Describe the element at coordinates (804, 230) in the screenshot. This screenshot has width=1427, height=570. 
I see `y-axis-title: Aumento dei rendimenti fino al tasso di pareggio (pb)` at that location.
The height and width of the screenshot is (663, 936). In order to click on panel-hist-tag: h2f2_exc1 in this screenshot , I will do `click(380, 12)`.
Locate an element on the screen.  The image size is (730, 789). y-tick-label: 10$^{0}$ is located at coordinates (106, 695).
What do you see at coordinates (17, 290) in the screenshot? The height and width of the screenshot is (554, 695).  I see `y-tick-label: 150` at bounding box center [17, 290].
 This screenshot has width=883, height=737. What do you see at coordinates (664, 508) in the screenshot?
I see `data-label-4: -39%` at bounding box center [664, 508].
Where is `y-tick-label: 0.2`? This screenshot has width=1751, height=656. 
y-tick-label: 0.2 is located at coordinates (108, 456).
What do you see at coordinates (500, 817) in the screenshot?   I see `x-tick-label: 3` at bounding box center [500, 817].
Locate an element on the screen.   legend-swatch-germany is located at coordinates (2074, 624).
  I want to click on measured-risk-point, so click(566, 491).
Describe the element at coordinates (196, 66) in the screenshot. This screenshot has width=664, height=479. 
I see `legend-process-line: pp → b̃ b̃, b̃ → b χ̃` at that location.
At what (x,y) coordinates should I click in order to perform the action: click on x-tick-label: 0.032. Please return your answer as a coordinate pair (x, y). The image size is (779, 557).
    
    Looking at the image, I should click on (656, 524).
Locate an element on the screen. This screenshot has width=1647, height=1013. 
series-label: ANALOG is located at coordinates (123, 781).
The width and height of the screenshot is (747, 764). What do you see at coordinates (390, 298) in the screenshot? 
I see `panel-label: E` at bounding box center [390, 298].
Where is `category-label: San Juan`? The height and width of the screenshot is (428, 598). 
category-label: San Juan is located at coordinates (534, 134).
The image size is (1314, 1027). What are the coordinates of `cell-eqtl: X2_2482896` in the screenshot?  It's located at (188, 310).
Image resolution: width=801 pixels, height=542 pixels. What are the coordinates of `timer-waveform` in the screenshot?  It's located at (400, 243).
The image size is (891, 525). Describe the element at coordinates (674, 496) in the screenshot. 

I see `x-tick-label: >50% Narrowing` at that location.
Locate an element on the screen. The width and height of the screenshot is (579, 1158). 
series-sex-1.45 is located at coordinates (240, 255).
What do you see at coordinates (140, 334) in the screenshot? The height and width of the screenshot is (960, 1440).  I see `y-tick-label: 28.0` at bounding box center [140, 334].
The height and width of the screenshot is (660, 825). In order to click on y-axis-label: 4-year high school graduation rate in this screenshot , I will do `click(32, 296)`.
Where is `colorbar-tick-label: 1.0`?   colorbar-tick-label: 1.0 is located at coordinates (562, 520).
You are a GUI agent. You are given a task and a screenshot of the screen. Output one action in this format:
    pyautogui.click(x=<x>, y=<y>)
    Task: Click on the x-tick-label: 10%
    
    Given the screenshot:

Work request
Reproduce the entire listing above word for word, from its first line to its last.

Reply to the exercise
Describe the element at coordinates (804, 230) in the screenshot. This screenshot has width=1427, height=570. 
I see `y-axis-title: Aumento dei rendimenti fino al tasso di pareggio (pb)` at that location.
The height and width of the screenshot is (663, 936). In order to click on panel-hist-tag: h2f2_exc1 in this screenshot , I will do `click(380, 12)`.
Locate an element on the screen.  The image size is (730, 789). y-tick-label: 10$^{0}$ is located at coordinates (106, 695).
What do you see at coordinates (17, 290) in the screenshot? The height and width of the screenshot is (554, 695).  I see `y-tick-label: 150` at bounding box center [17, 290].
 This screenshot has width=883, height=737. What do you see at coordinates (664, 508) in the screenshot?
I see `data-label-4: -39%` at bounding box center [664, 508].
Where is `y-tick-label: 0.2`? This screenshot has width=1751, height=656. 
y-tick-label: 0.2 is located at coordinates (108, 456).
What do you see at coordinates (500, 817) in the screenshot?   I see `x-tick-label: 3` at bounding box center [500, 817].
Locate an element on the screen.   legend-swatch-germany is located at coordinates (2074, 624).
  I want to click on measured-risk-point, so click(566, 491).
Describe the element at coordinates (196, 66) in the screenshot. This screenshot has width=664, height=479. 
I see `legend-process-line: pp → b̃ b̃, b̃ → b χ̃` at that location.
At what (x,y) coordinates should I click in order to perform the action: click on x-tick-label: 0.032. Please return your answer as a coordinate pair (x, y). The image size is (779, 557).
    
    Looking at the image, I should click on (656, 524).
Locate an element on the screen. This screenshot has width=1647, height=1013. 
series-label: ANALOG is located at coordinates (123, 781).
The width and height of the screenshot is (747, 764). What do you see at coordinates (390, 298) in the screenshot? 
I see `panel-label: E` at bounding box center [390, 298].
Where is `category-label: San Juan`? The height and width of the screenshot is (428, 598). 
category-label: San Juan is located at coordinates (534, 134).
The image size is (1314, 1027). What are the coordinates of `cell-eqtl: X2_2482896` in the screenshot?  It's located at (188, 310).
Image resolution: width=801 pixels, height=542 pixels. What are the coordinates of `timer-waveform` in the screenshot?  It's located at (400, 243).
The image size is (891, 525). Describe the element at coordinates (674, 496) in the screenshot. 

I see `x-tick-label: >50% Narrowing` at that location.
Locate an element on the screen. The width and height of the screenshot is (579, 1158). 
series-sex-1.45 is located at coordinates (240, 255).
What do you see at coordinates (140, 334) in the screenshot? The height and width of the screenshot is (960, 1440).  I see `y-tick-label: 28.0` at bounding box center [140, 334].
The height and width of the screenshot is (660, 825). In order to click on y-axis-label: 4-year high school graduation rate in this screenshot , I will do `click(32, 296)`.
Where is `colorbar-tick-label: 1.0`?   colorbar-tick-label: 1.0 is located at coordinates (562, 520).
You are a GUI agent. You are given a task and a screenshot of the screen. Output one action in this format:
    pyautogui.click(x=<x>, y=<y>)
    Task: Click on the x-tick-label: 10%
    
    Given the screenshot:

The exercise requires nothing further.